1. The laser radar transmitting and receiving device of the optical phased array is characterized in that: the system comprises an integrated optical chip, an optical signal isolation device, a 1 XN beam splitter/combiner, a phase control array, an optical antenna, a laser, a photoelectric detector, a signal processing module and a temperature control module; the optical signal isolation device is respectively connected with the laser, the photoelectric detector and the 1 xN beam splitter/combiner; the 1 xN beam splitter/combiner is connected with the phase control array; the 1 xN beam splitter/combiner consists of cascaded 1 xM beam splitters/combiners, wherein M is an integer greater than or equal to 2; the optical antenna is respectively connected with N ports of the 1 XN beam splitter/combiner; the integrated optical chip is composed of a core layer and a cladding layer.

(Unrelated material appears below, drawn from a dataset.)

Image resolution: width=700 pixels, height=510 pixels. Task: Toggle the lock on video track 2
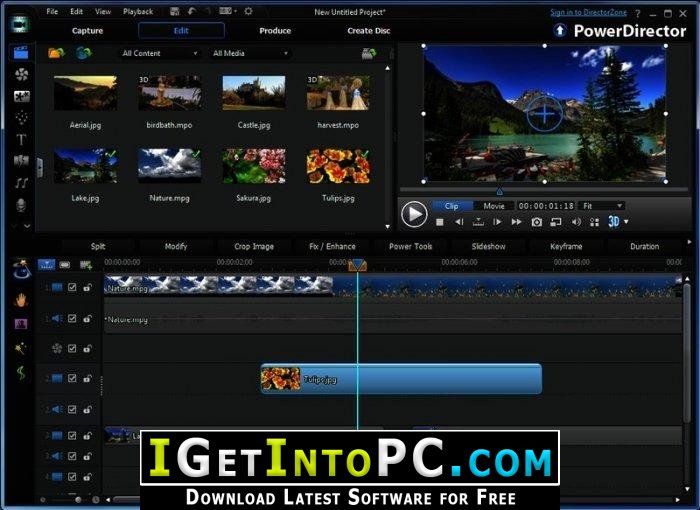pyautogui.click(x=88, y=379)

2. The optical phased array lidar transmitting and receiving apparatus according to claim 1, wherein: the frequency response of the signal isolation device, the 1 XN beam splitter/combiner and the optical antenna is matched with the frequency response of the laser and the photoelectric detector.

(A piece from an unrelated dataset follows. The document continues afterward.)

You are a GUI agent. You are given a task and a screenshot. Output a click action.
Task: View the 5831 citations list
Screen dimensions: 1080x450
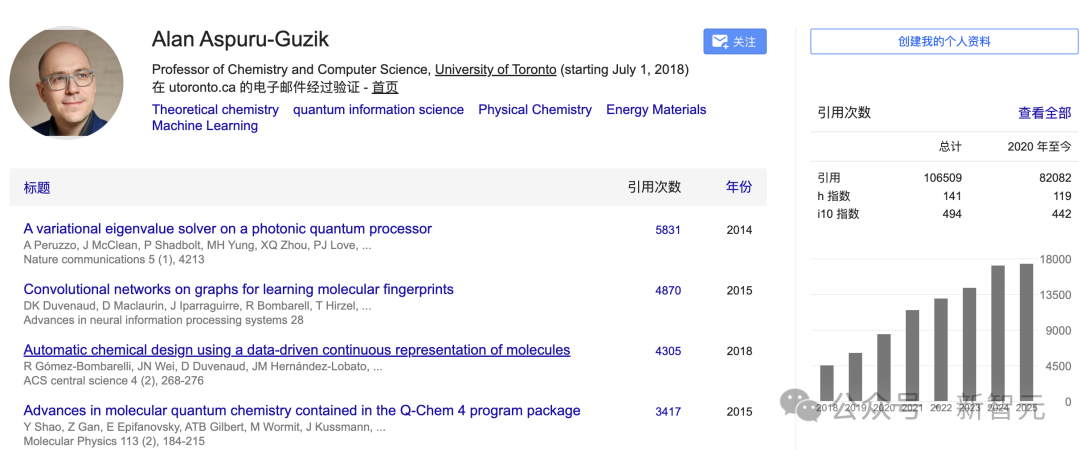(668, 230)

3. The optical phased array lidar transmitting and receiving apparatus according to claim 1, wherein: the beam splitting/combining device at least comprises the following structures: array waveguide grating, directional coupler, Mach-Zehnder interferometer, micro-ring resonator, Y branch, and multi-mode interferometer.

4. The optical phased array lidar transmitting and receiving apparatus according to claim 1, wherein: the phase control array controls the phase of the optical signal by applying at least one of the following to the waveguide constituting the phase controller: heat, light, current, voltage, stress.

5. The optical phased array lidar transmitting and receiving apparatus according to claim 1, wherein: the refractive index of the integrated optical chip core layer is greater than that of the cladding layer.

6. The optical phased array lidar transmission and reception apparatus according to claim 5, wherein: the core layer material of the integrated optical chip at least comprises one of the following materials: silicon, silicon nitride, silicon oxynitride, doped silicon dioxide, indium phosphide alloy, gallium arsenide alloy, organic polymer, lithium niobate, lithium carbonate.

7. The optical phased array lidar transmission and reception apparatus according to claim 5, wherein: the cladding of the integrated optical chip can be divided into an upper cladding and a lower cladding, the materials for forming the upper cladding and the lower cladding can be different, and the integrated optical chip at least comprises one of the following materials: silicon dioxide, low refractive index silicon oxynitride, doped silicon dioxide, indium phosphide alloy, gallium arsenide alloy, organic polymer, air.